Extract

This perceptive work looks closely at the underlying ideas on gender and race behind the women's divisions of the major political parties in the mid-twentieth century. Using a partial biographical approach, Melissa Estes Blair presents the philosophies and work of five white women, Molly Dewson, Dorothy McAllister, Gladys Tillett, India Edwards, and Bertha Adkins, who spearheaded partisan outreach to women voters through women's divisions from the Franklin D. Roosevelt era through the Dwight D. Eisenhower years. Adkins was a Republican, and the other four were Democrats. Blair contends that the presidents they served, Roosevelt, Harry S. Truman, and Eisenhower, had personal relationships with these heads of women's divisions and gave them more credit for contributions to electoral victories than did male advisers. Edwards's alliance with Truman is particularly explored.

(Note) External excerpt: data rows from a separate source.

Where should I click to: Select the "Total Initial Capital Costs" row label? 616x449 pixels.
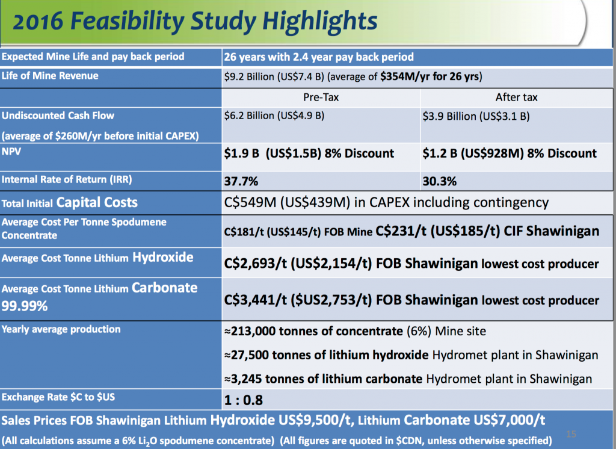(x=70, y=203)
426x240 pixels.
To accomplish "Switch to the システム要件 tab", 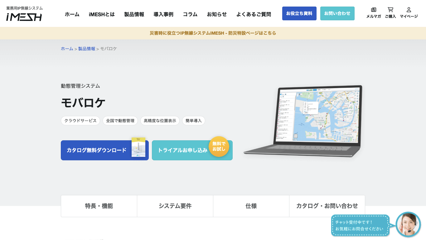I will tap(175, 206).
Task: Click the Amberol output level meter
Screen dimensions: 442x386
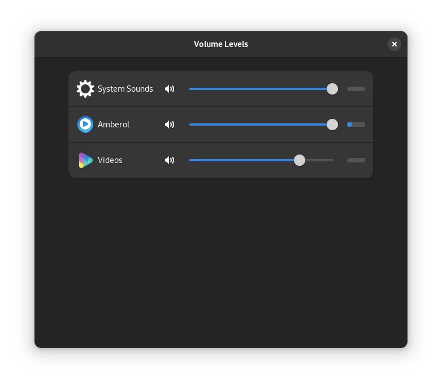Action: point(356,125)
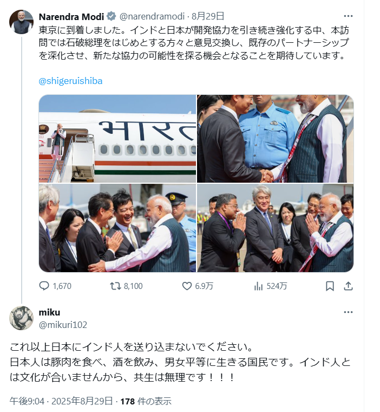Click the Narendra Modi display name

coord(71,17)
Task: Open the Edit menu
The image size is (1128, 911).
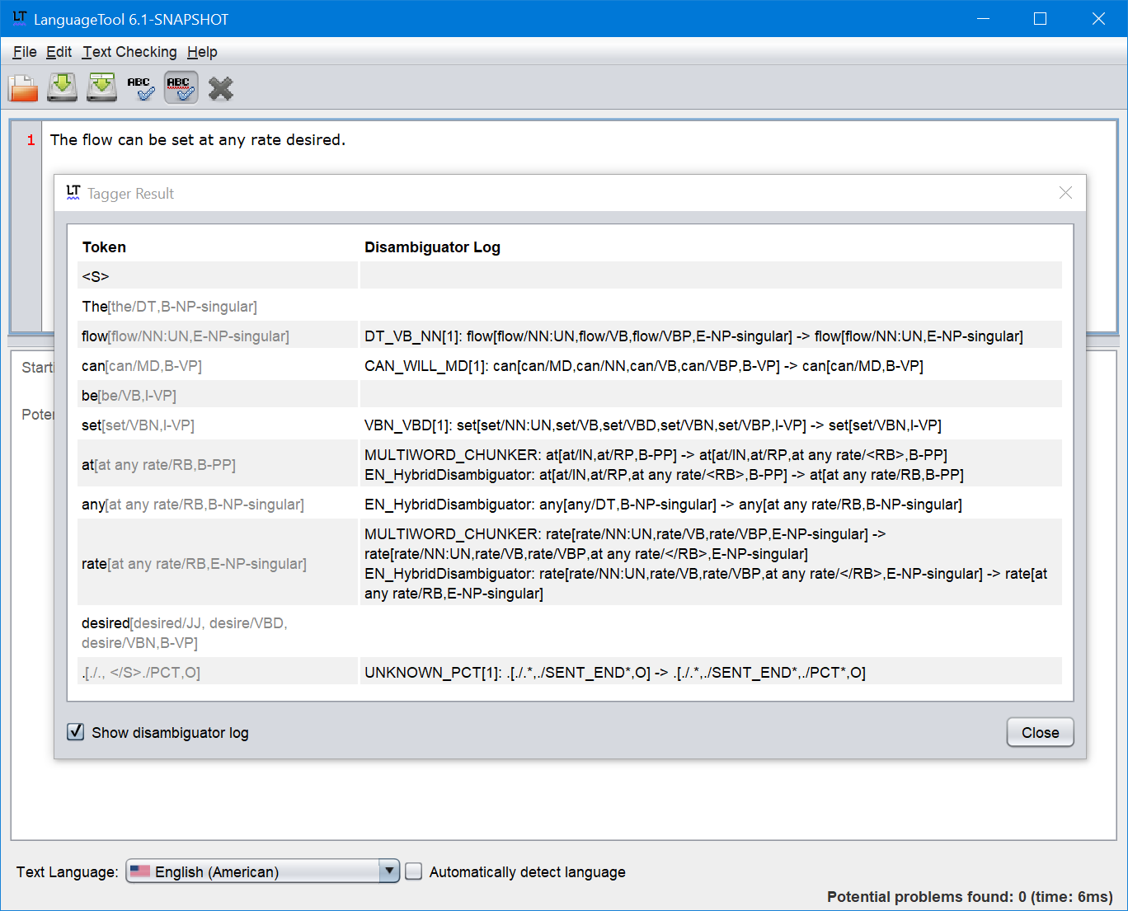Action: pyautogui.click(x=59, y=51)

Based on painstaking research in archival collections at the Roosevelt, Truman, and Eisenhower libraries, Bringing Home the White House shows how little attention the women's divisions of both parties paid to Black women voters. Blair affirms that the women's divisions were geared to white middle-class housewives who personified a feminism that believed women voters had different ideals and interests than men. Nevertheless, she concludes that the women's divisions, eliminated in midcentury with the expressed intent of integrating women fully into main party structures, served a useful purpose by making tens of thousands of women more politically aware. Interestingly, the five women focused on here did not fit the housewife model by any means—two, Dewson and Adkins were lesbians; McAllister functioned as a single mother to carry on her political work; Tillett also was a working mother and Edwards had a long career as a journalist before turning to politics. All five provided proof that the popular concept of midcentury women confined to the home ignored women who moved beyond it.